Englands größter Gegner heißt nicht Frankreich

Mit einem Klassiker wie gestern Spanien gegen Italien startet auch die Gruppe D heute in die Europameisterschaft. Frankreich, für viele mehr als ein Geheimtipp, erwartet die Three Lions aus England. Wie stark die sich nach ihren zahlreichen Verletzungen überhaupt präsentieren können, bleibt abzuwarten.

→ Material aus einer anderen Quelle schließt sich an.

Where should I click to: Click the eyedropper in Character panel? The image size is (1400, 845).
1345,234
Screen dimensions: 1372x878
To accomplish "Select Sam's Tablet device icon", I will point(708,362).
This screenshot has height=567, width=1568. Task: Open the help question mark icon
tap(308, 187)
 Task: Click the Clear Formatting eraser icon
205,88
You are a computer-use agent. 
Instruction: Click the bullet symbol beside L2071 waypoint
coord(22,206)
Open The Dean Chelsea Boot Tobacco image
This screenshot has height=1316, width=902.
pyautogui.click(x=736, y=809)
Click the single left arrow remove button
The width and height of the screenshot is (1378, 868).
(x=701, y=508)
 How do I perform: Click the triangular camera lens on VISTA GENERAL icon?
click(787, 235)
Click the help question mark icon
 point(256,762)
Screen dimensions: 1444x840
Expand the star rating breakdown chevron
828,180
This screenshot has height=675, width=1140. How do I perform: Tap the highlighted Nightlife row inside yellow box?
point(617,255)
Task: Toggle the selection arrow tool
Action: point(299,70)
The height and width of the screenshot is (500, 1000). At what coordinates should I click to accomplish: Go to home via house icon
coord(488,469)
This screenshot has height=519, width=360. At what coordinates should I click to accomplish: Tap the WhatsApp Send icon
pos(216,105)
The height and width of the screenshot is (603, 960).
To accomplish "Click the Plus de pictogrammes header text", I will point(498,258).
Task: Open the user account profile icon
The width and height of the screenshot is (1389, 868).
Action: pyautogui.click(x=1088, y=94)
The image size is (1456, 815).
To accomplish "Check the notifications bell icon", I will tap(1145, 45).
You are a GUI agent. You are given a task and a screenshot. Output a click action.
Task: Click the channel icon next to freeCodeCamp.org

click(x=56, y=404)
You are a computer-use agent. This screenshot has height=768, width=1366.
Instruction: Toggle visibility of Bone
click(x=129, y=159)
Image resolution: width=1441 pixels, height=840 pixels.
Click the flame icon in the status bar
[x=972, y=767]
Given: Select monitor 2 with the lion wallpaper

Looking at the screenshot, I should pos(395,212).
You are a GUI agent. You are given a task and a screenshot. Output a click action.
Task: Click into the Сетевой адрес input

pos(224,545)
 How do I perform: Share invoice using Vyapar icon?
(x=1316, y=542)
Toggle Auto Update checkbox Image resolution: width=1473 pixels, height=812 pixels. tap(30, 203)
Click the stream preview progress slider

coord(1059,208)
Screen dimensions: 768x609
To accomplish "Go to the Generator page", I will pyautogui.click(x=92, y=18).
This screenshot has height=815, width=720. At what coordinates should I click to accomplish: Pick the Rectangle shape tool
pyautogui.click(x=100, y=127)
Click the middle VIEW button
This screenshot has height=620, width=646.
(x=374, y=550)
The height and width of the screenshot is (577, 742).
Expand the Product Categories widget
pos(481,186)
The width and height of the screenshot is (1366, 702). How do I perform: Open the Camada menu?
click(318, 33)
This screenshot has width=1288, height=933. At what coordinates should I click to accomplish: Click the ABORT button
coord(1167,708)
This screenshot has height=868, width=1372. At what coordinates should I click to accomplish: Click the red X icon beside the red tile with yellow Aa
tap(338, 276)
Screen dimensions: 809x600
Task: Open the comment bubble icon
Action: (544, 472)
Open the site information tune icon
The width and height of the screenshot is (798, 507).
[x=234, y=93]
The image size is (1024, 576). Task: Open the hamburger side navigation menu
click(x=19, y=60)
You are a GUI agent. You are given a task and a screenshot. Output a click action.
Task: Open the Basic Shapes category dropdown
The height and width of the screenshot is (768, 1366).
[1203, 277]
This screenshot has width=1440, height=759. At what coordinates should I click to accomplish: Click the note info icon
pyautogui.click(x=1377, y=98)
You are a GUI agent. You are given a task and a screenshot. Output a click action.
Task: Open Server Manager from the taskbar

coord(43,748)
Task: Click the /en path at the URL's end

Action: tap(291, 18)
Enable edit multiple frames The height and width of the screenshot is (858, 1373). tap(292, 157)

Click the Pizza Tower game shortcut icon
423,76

Dass englische Medien nicht gerade gnädig mit den Gegnern der "Three Lions" umgehen, ist bekannt. Dass die lokale Presse bisweilen bei Schlappen auch die eigenen Kicker übel mitspielt, dafür ist sie ebenso berüchtigt. Dass aber Englands Nationalmannschaft schon vor ihrem ersten Spiel in der Gruppe D der Euro, das heute Abend um 18 Uhr in der Donbass Arena in Donezk gegen Frankreich angepfiffen wird, so scharf von Medien angegangen wird, ist durchaus neu. The Daily Telegraph nahm kein Blatt vor dem Mund und titelte: „Wir sind Müll. Und das wissen wir ganz genau!“ Im Mutterland des Fußballs existieren die Hoffnungen auf ein gutes Turnier der eigenen Mannschaft offenbar so gut wie gar nicht.

Einen Zusammenhang gibt es natürlich. Denn die Mannschaft von Nationaltrainer Roy Hodgson hatte es in der Vorbereitung alles andere als leicht, weil fast täglich ein Akteur seine Reise nach Polen und in die Ukraine absagen musste. Prominentester Ausfall war natürlich Frank Lampard vom FC Chelsea. Er befindet sich in guter Gesellschaft mit Gary Cahill, Gareth Barry, Jack Wilshere, Stürmer Darren Bent und Verteidiger Chris Smalling. Auch Torwart John Ruddy musste passen. Die Three Lions gehen arg gebeutelt in ihre erste Aufgabe gegen Frankreich, dem vermeintlich stärksten Gegner in der Gruppe D der EM. Und weil auch noch Wayne Rooney zwei Spiele gesperrt bleibt und somit erst im letzten Match gegen Gastgeber Ukraine zur Verfügung steht, wird es alles andere als leicht gegen die Franzosen.

Frankreich ist seit nunmehr 21 Spielen ungeschlagen. Das veranlasste nicht wenige Experten, die Franzosen zu mehr als einen Geheimtipp bei der Euro auszurufen. Davon will deren Nationaltrainer Laurent Blanc aber rein gar nichts wissen, denn man habe zuletzt zwei schwache Turniere gespielt, wie Blanc betonte. „Deswegen verbietet es sich, uns auf eine Stufe mit Europa- und Weltmeister Spanien, Deutschland oder auch den Niederlanden zu stellen.“ Möglicherweise denkt selbst Laurent Blanc um. Spätestens dann, wenn die Equipe Tricolore heute Abend gegen die Engländer mit einem Sieg startet.